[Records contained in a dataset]
________

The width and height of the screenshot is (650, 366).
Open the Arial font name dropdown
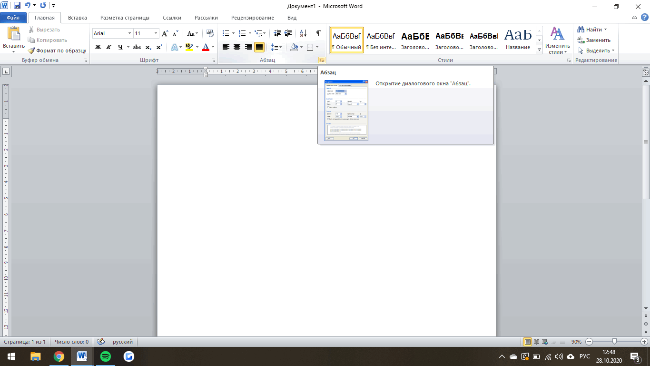(x=129, y=33)
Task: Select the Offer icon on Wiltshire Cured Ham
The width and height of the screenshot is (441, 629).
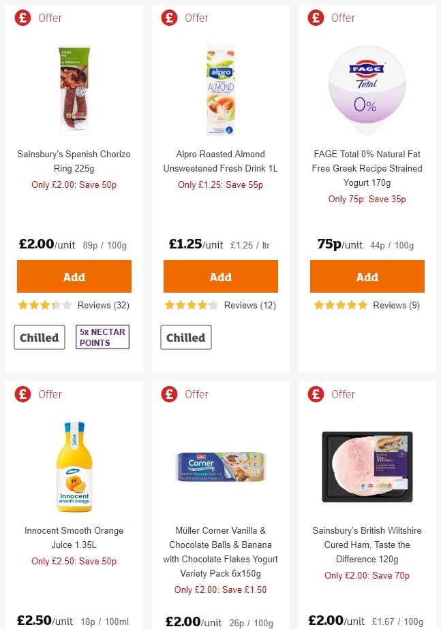Action: [316, 394]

________

INSTRUCTIONS FOR THE TASK:
Give every entry again word for word; no images belong in the copy.

TASK SOLUTION:
The width and height of the screenshot is (650, 366).
Open the Arial font name dropdown
(x=129, y=33)
Task: Select the Offer icon on Wiltshire Cured Ham
The width and height of the screenshot is (441, 629).
Action: [316, 394]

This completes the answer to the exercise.